= WHAT THE TASK ASKS =
Show each line in the listing below that contains the word "account".

________________________________________

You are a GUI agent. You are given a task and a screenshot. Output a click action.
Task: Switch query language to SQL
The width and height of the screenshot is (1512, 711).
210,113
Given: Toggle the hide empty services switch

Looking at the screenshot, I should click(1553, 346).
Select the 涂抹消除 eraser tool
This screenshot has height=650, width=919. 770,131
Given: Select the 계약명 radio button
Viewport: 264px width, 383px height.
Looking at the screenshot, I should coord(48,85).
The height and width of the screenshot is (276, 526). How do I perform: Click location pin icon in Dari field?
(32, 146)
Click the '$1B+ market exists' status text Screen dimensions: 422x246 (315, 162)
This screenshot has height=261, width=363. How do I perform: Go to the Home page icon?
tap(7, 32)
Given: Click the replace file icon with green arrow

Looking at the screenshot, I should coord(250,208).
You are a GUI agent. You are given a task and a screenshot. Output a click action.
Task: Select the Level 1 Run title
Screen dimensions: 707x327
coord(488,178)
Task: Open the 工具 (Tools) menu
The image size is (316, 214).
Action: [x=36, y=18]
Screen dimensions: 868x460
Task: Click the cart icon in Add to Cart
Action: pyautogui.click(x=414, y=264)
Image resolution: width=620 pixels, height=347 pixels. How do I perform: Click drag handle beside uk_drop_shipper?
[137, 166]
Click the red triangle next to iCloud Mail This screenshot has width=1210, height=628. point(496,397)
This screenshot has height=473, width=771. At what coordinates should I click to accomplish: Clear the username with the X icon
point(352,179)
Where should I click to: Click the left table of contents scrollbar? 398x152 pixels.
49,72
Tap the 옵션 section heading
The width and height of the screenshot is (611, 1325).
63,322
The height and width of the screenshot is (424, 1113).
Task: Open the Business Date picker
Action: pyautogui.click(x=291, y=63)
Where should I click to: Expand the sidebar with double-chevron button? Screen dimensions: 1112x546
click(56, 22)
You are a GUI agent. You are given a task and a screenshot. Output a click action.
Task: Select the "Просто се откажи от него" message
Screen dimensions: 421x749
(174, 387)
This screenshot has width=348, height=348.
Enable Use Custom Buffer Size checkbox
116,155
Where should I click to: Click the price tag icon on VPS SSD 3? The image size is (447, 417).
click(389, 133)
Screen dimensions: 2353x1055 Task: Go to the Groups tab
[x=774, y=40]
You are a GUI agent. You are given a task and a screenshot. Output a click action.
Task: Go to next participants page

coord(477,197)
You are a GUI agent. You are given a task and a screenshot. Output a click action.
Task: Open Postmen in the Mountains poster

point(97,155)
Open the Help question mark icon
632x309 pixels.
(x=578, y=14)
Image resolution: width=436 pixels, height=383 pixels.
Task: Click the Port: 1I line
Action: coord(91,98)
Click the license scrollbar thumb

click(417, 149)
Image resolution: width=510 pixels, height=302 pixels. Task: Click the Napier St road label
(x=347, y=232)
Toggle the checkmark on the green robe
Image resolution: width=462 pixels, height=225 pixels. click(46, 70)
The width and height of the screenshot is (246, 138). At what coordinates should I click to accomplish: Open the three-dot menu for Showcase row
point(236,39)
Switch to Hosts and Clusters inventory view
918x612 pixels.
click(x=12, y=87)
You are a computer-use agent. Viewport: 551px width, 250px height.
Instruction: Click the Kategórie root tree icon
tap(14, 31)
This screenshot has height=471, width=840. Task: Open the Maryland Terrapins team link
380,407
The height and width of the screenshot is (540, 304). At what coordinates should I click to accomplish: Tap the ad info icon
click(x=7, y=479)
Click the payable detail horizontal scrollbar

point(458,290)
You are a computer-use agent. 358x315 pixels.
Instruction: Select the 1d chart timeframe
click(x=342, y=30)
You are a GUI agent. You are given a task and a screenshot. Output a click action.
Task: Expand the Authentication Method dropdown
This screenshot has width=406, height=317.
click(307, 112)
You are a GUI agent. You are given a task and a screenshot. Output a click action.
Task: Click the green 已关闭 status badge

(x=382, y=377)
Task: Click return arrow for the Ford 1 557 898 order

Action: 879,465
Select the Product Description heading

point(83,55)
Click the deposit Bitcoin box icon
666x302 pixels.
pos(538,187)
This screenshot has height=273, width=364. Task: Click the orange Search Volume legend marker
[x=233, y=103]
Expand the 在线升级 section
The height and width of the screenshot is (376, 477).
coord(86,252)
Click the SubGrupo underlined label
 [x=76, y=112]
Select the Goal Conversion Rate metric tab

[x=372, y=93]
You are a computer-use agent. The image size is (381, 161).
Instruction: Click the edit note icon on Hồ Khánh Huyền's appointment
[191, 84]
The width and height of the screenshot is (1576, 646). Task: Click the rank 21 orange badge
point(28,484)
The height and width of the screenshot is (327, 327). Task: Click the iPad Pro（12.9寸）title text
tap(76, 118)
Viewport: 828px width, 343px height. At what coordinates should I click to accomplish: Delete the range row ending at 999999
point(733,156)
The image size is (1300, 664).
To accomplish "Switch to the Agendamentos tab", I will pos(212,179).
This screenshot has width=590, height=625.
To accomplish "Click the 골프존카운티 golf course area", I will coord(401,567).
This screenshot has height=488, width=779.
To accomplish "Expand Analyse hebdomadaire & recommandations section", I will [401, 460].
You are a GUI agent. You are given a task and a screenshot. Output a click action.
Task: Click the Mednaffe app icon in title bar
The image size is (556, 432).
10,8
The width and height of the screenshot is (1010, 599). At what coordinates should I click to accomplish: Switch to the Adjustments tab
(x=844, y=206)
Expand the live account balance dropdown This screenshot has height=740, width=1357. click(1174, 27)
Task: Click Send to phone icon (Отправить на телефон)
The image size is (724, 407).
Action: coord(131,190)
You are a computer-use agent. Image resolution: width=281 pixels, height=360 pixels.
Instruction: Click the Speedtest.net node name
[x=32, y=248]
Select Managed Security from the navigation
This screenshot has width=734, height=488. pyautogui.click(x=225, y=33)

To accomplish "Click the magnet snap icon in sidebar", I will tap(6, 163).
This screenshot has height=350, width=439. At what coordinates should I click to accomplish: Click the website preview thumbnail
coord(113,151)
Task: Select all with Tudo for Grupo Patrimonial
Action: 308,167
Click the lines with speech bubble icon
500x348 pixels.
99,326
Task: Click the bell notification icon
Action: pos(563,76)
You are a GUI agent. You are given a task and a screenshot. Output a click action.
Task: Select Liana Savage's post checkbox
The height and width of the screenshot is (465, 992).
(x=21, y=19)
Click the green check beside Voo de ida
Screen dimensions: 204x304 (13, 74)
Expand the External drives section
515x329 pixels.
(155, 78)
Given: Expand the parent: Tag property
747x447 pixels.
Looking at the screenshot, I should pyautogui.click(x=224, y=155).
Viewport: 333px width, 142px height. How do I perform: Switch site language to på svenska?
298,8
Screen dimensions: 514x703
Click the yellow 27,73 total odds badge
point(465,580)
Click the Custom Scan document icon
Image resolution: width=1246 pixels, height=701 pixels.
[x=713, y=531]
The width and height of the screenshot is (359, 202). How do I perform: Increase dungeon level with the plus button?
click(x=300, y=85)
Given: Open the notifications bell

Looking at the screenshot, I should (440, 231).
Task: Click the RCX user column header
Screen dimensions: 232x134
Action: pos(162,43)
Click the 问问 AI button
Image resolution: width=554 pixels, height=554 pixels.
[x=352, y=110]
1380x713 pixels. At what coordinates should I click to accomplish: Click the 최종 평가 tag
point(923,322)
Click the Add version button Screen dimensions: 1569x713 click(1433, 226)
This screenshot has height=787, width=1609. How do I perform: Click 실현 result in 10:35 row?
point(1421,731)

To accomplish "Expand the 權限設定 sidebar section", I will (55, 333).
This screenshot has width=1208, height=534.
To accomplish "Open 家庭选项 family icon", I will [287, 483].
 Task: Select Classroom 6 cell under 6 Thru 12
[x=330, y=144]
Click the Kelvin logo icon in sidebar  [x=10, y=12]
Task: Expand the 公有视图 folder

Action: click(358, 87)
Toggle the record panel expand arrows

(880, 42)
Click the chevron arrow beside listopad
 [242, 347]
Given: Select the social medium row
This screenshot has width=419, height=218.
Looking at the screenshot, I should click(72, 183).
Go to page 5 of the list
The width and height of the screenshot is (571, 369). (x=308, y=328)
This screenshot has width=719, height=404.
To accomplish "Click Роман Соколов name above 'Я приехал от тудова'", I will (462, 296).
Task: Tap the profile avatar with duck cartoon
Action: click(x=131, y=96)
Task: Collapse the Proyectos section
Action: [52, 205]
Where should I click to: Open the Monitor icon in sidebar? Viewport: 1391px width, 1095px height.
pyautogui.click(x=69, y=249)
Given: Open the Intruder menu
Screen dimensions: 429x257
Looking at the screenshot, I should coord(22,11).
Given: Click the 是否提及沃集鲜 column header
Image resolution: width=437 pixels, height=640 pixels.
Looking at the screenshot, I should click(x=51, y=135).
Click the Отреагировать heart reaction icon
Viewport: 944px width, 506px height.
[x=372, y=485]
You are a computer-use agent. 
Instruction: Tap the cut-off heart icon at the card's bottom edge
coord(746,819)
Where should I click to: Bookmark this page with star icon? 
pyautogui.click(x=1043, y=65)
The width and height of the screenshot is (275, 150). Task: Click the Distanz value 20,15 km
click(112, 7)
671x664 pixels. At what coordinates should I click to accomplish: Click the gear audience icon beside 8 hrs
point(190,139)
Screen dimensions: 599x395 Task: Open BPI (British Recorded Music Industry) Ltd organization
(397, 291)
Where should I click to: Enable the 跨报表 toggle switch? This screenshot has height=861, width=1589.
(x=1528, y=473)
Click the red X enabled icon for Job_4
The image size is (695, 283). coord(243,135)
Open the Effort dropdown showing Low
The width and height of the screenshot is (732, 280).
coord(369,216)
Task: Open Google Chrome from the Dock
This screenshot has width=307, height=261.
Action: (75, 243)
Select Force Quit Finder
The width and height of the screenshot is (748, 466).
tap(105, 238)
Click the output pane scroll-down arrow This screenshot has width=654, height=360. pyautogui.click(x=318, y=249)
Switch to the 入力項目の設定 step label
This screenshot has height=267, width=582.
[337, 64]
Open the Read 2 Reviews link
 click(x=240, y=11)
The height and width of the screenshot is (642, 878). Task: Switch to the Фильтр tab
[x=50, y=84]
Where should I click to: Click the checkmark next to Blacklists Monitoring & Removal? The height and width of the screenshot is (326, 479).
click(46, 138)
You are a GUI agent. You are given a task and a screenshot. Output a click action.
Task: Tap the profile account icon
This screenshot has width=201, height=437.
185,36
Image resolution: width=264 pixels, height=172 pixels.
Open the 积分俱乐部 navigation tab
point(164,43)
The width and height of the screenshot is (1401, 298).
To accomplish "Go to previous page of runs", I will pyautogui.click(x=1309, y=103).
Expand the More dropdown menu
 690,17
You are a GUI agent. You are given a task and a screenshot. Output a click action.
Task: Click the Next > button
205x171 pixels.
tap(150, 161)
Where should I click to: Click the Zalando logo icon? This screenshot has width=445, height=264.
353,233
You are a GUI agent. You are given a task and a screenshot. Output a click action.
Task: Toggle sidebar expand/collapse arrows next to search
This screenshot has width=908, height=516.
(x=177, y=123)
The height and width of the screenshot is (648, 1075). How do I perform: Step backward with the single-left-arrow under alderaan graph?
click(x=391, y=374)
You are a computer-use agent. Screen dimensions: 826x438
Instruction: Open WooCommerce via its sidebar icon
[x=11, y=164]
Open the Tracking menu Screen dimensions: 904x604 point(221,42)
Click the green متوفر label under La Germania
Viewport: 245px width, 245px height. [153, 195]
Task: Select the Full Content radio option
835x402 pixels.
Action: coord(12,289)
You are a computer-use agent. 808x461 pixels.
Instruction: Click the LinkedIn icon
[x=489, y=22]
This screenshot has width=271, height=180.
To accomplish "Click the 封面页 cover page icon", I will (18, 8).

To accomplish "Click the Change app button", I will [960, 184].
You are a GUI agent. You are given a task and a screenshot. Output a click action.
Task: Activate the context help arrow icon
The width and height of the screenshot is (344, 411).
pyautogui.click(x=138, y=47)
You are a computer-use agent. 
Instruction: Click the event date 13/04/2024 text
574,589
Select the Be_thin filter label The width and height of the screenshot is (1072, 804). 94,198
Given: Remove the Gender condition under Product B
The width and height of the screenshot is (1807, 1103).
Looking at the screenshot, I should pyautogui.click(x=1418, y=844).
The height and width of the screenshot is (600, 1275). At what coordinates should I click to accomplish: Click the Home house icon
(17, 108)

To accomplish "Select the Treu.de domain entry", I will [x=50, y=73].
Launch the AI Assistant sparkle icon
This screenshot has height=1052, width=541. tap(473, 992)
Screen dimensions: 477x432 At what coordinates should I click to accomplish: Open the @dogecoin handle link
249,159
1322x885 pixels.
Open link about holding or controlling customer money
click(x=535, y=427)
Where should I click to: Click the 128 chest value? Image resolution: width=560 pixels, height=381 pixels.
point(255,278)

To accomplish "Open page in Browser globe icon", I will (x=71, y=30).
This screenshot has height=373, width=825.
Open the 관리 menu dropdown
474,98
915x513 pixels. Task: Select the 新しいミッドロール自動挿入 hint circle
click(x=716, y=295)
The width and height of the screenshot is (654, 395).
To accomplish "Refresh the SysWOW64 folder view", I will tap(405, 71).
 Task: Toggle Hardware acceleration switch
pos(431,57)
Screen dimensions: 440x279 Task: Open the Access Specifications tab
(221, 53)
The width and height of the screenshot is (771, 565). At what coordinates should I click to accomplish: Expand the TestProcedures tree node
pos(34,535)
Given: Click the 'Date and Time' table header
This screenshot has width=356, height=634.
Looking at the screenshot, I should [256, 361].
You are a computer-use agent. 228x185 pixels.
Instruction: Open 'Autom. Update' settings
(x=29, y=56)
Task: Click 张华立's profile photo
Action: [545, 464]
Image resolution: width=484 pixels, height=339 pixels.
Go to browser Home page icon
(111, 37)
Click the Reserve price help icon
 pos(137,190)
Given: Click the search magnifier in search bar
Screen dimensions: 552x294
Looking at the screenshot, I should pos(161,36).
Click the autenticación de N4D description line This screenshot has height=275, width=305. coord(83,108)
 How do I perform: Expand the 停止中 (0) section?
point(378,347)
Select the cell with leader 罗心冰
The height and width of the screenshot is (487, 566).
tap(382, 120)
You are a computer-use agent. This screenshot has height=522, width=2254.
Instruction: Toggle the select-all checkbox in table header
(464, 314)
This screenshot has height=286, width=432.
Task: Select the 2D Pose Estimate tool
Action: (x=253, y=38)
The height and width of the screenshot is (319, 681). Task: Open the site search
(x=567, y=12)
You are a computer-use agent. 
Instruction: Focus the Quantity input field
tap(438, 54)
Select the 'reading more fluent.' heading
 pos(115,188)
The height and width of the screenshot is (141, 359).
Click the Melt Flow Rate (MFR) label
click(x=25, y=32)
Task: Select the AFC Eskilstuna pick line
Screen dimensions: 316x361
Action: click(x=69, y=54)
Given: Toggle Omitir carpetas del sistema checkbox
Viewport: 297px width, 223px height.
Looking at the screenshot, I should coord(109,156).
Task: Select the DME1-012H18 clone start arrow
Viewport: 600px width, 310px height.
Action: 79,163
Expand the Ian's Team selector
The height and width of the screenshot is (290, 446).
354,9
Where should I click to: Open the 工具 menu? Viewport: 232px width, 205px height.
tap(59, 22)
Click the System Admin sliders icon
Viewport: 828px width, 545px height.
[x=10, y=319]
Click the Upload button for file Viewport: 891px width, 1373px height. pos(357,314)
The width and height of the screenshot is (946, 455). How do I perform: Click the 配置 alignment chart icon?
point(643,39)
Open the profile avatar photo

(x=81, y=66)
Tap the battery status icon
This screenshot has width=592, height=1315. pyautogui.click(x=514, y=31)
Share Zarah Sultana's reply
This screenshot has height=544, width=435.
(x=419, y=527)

________________________________________

= EXERCISE RESULT =
Expand the live account balance dropdown This screenshot has height=740, width=1357. click(1174, 27)
Task: Tap the profile account icon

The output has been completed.